For some years I had been writing poetry now and then, though I never treated it with seriousness because I had no formal training. Like the fictional Delys, I would find myself writing a poem when there was an idea I was burning to express, and this seemed the most natural means of doing so.

Then one day during an East Texas Historical Association meeting, I sat down for a cup of coffee with my friend Fred Tarpley. Fred had championed my work since my first novel GALVESTON was published, and had read a few of my poems. After hearing my tale of writer’s block, he urged me not to give up on New London, but suggested I write a poetry anthology instead of a novel, in the tradition of SPOON RIVER ANTHOLOGY.

I had long been familiar with this famous Edgar Lee Masters work; in fact, his haunting poem, "The Hill", is admired and cited by one of the major characters in THE CLEARHARBOUR TRILOGY. I bought an annotated edition of the anthology and set about studying it, trying to find a way to put my impressions of New London into verse.
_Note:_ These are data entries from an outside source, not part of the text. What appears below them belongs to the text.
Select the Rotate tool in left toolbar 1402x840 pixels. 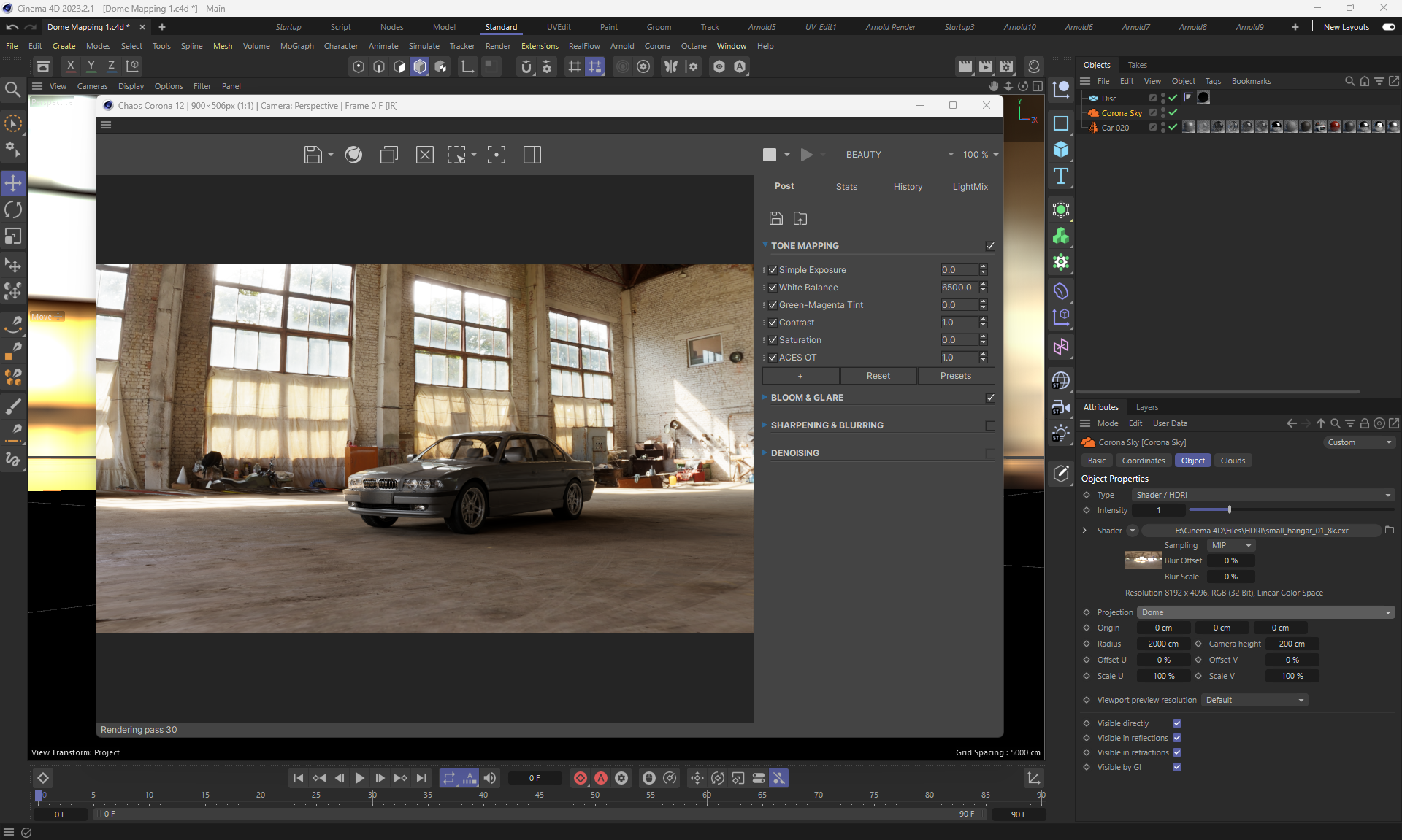point(13,209)
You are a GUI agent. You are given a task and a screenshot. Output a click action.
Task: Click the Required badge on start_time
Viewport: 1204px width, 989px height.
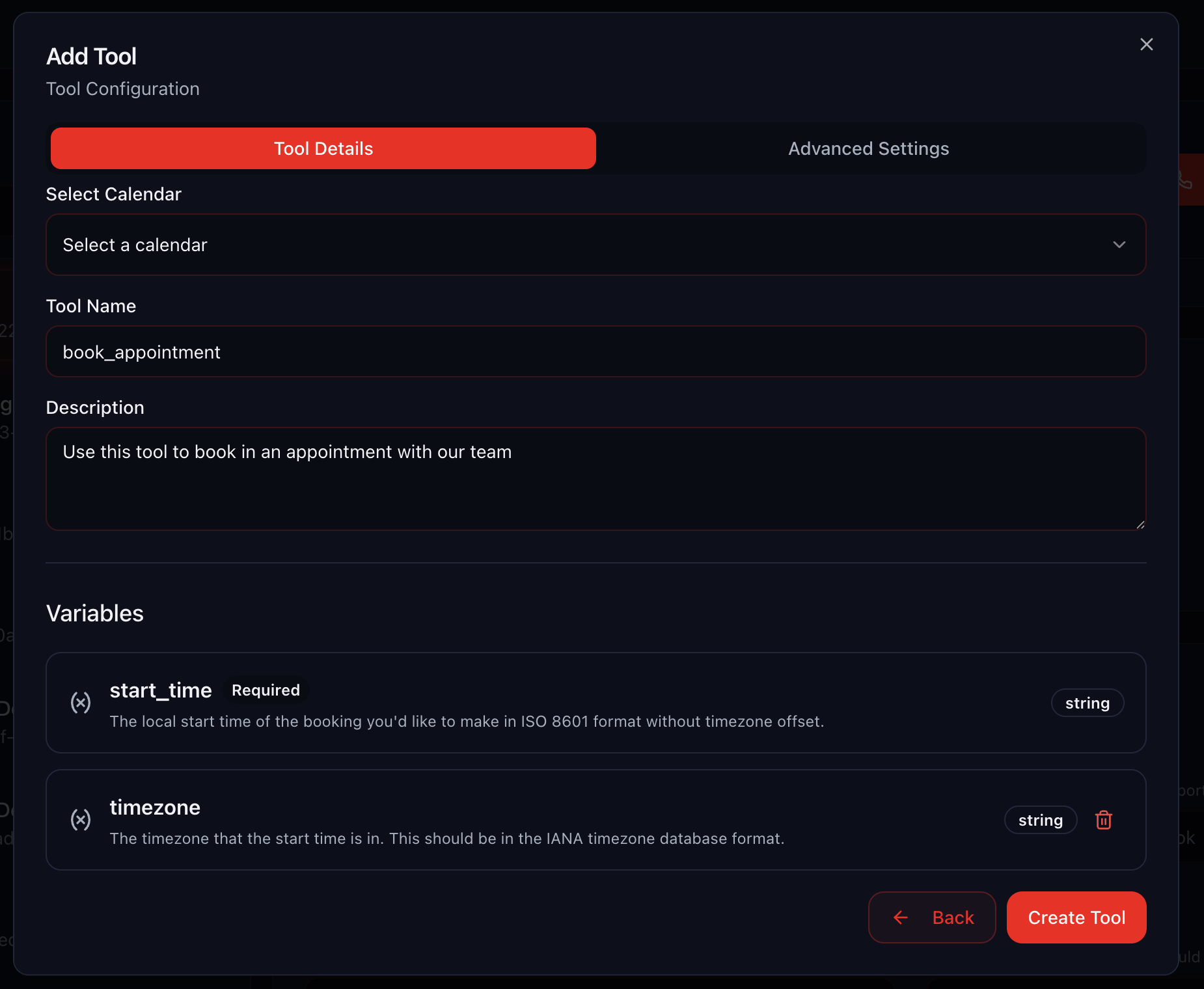click(265, 690)
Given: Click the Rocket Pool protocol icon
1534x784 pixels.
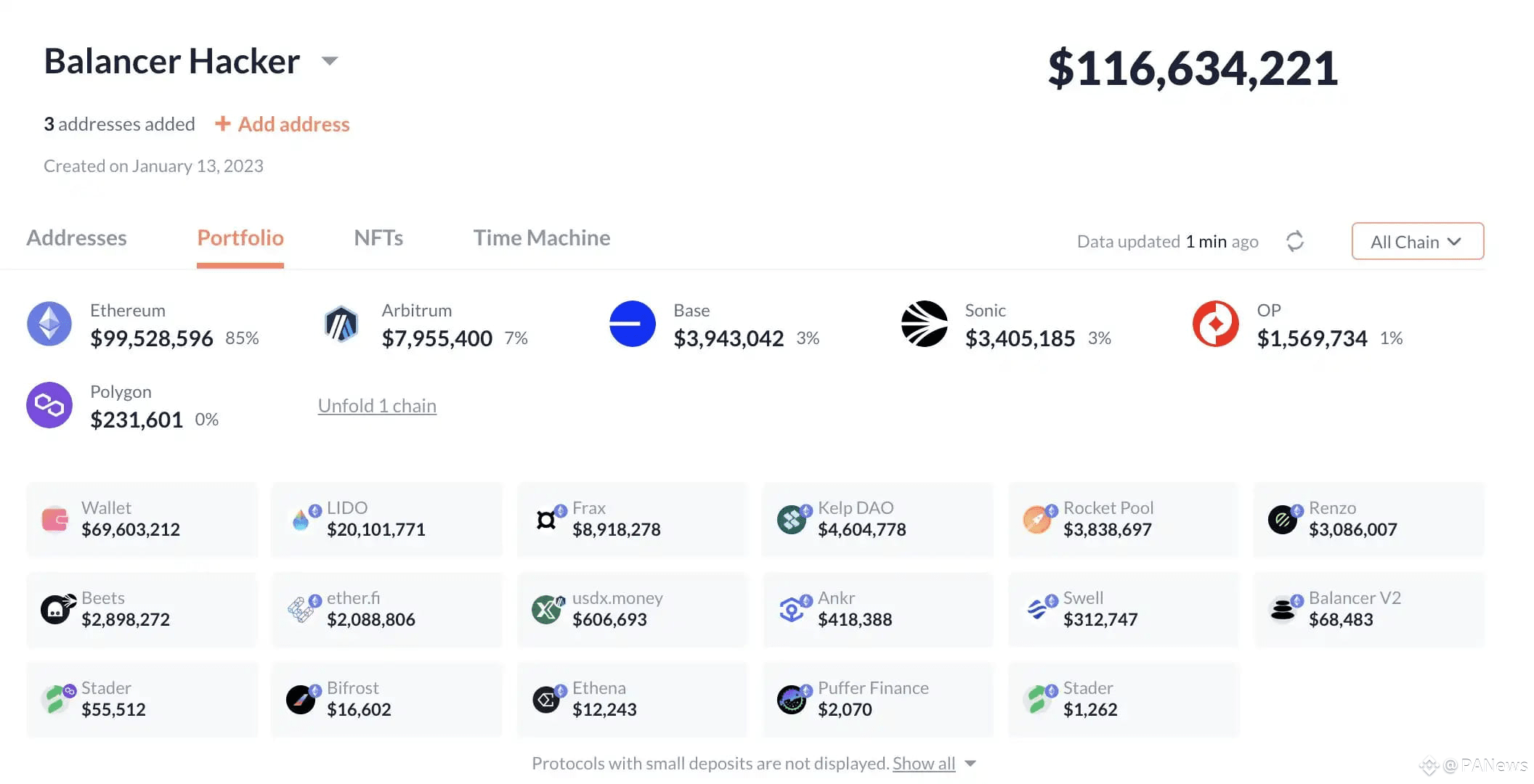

After much time and effort, I surrendered to a major disadvantage: since I had not grown up in New London, I did not feel capable of writing about life in that community as authentically as Masters wrote of life in Spoon River.

As matters turned out, I did eventually write poems for an anthology from the viewpoint of the character Delys. But for the moment I was stumped. Should I return to the idea of writing a novel, after all? Truth to tell, I was still exhausted from the years of work on THE CLEARHARBOUR TRILOGY; still emotionally bound to a group of characters whom I had lived with and loved for many years, and regretted parting from. Besides, to write a novel of New London, I would need to devote a great deal of time to further research, much of it carried on in that community, 200 miles from where I lived. It was time to drop the idea.

As fate would have it, within a year my husband and I had purchased acreage in Cherokee County and started to build a home. I would soon be living little more than an hour from New London. It seemed like a sign.

Finally, after moving up here and continuing to think on the idea for another year or so, I decided to shape the story around a question that had been teasing at the edges of my mind for a long while: What would it be like for a survivor who is hastened away from the community she knew and loved, and where schoolmates, teachers and friends could share in their grief and support one another, as the days went by and they inevitably found a path for moving on from the tragedy? Would this forced separation lessen the unbearable pain of loss? Or, rather, would she be denied her only chance to overcome her loss, and be healed?

The novel AFTERMATH would become a journey toward finding answers to these questions.